AKP hükümeti S-400'leri aktive etmeme karşılığında füze savunma sistemini çok daha etkin bir şekilde kurgulama imkânına kavuşursa, bu kararını kamuoyuna daha kolay anlatabilir. Tabii pazarlıklar sırasında yapılacak al-ver, birazdan bahsedeceğim ekonomi konuları da dahil, savunma alanıyla sınırlı kalmayacaktır.
Bu arada Biden'ın da Türkiye'yi güvenilmez müttefik olarak gören Kongre'yi ikna etmesi gerekecek. Bu noktada da Türkiye'nin en önemli kozu NATO'ya katkıları olacak. Biden bir yandan Çin'le rekabet ederken, hem Rusya'yı dengeleme hem de IŞID gibi terör örgütleriyle mücadele etmek için NATO müttefiklerinin daha fazla elini taşın alına koymasını isteyecektir.
ABD'nin Suriye eski temsilcisi James Jeffrey birkaç gün önce Türkiye'nin NATO'ya katkısının Almanya'dan çok daha fazla olduğunu söyledi.
Bu çoklu müzakere sürecinin en kritik noktasını yıllar içinde giderek daha da keskinleşen güvensizliğin temelindeki konular oluşturacak. ABD'nin Suriye'de YPG'ye verdiği destekten Fethullah Gülen'e yaptığı ev sahipliğine, tarafların eteklerindeki taşları dökmesi, ilişkilere reset atmak için iyi bir fırsat yaratabilir.
Tüm bu süreçte Türkiye'nin elini doğru oynaması gerekiyor.

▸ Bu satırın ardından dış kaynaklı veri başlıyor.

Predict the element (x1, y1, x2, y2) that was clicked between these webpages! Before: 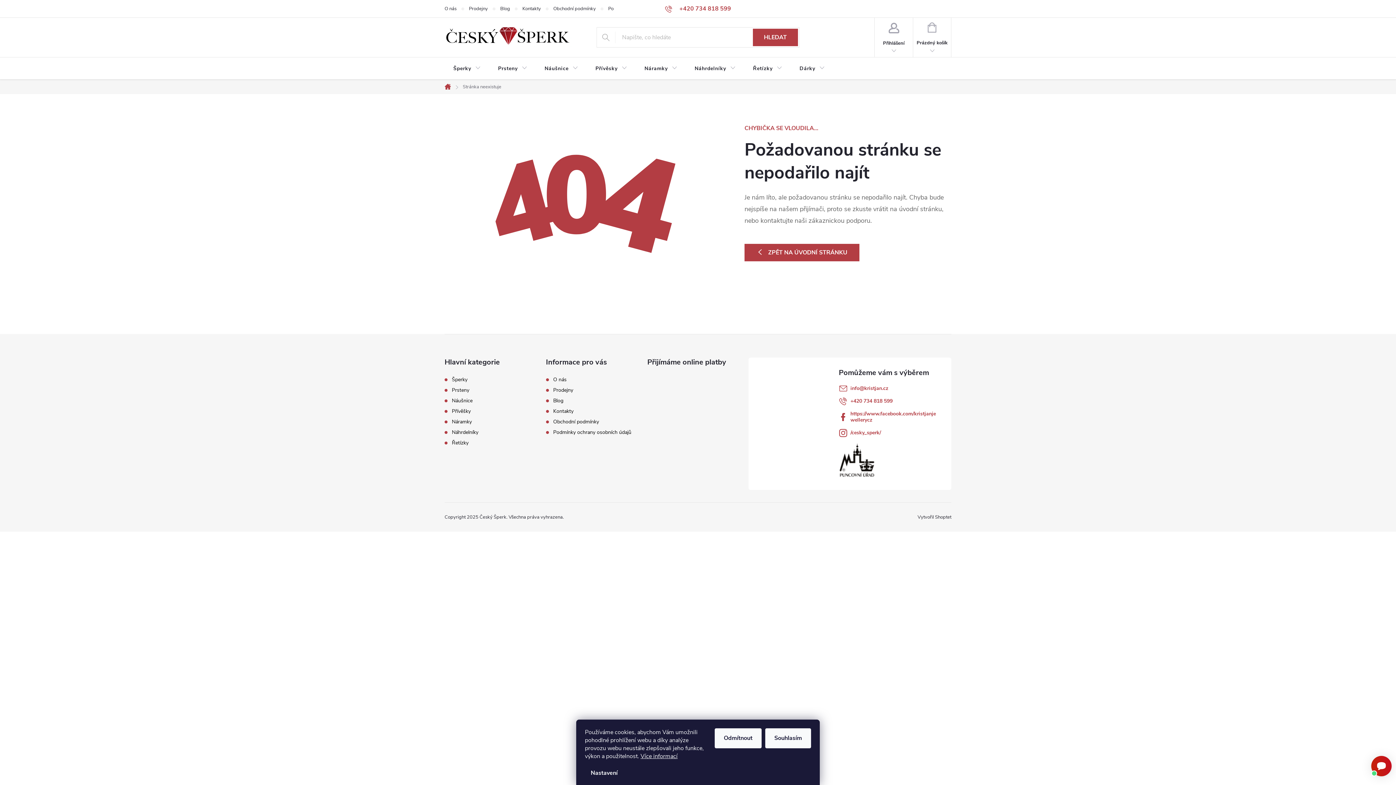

Covid-19 pandemisi nedeniyle Çin'e olan bağımlılığı fark eden Batılı ülkeler, kendilerine coğrafi olarak daha yakında yer alan alternatif tedarikçiler arayışında. Bu anlamda Türkiye'nin en önemli kozlarından biri uluslararası tedarik zincirinde güvenilir bir ortak olarak kendini lanse etmesi olabilir.
Bu da hem ABD hem de AB ile ilişkilerde iş dünyasının sıkça gündeme getirdiği gibi bir fırsat kapısını arayabilir. ABD'yle yapılacak pazarlıklar paralelinde Türkiye AB ile de bir müzakere sürecine girecek. AB 11 Aralık zirvesinde Türkiye'yle ilişkilerde ABD ile eşgüdüm arayışında olacağı mesajını verdi.
AB-ABD eşgüdümü Türkiye'nin yararına işleyebilir. Biden Yunanistan ve Kıbrıs Rum Kesimi'ne yakınlığını Doğu Akdeniz sorununda karşılıklı tavize dayalı bir çözümde Rum-Yunan ikilisini ikna etmek için kullanabilir.
Öte yandan Türkiye'nin demokrasi, hukuku üstünlüğü gibi alanlarda sözde değil özde yapacağı bir reform atılımı, hem ABD ile hem de AB ile ilişkilerin önünü açabilir.
ABD ve AB ile yapılacak paralel çoklu müzakereleri Rusya çok yakından izleyecek, hatta sabote etmeye çalışacaktır. Bunu şimdiye kadar yanaşmadığı S-400'lerle ilgili teknoloji transferine dair açılımlar veya Suriye'de yada Libya'da Türkiye'yi sıkıştırma yoluyla yapacaktır.
Türkiye'nin özellikle kuzey komşusunu karşısına almadan, başta Rusya ve Çin gibi global aktörle ilişkilerini, Batı ittifakıyla ipleri koparmadan tersine ittifakın içindeki konumunu güçlendirerek, geliştirme becerisini göstermesi gerekecek.
Fazla özgüven yada hesap hatasıyla Türkiye'nin elini kötü oynaması, başta Washington, muhataplarının süreci kötü yönetmesi, üstüne PKK ya da Rum kesimi gibi devlet yada devlet dışı aktörlerin sabotaj tuzaklarına düşülmesi, tüm bunların Türkiye'yi stratejik bir tercih, bir kırılma noktasına getirmesi ise çok sıkıntılı senaryoların gündeme gelmesi demek olur.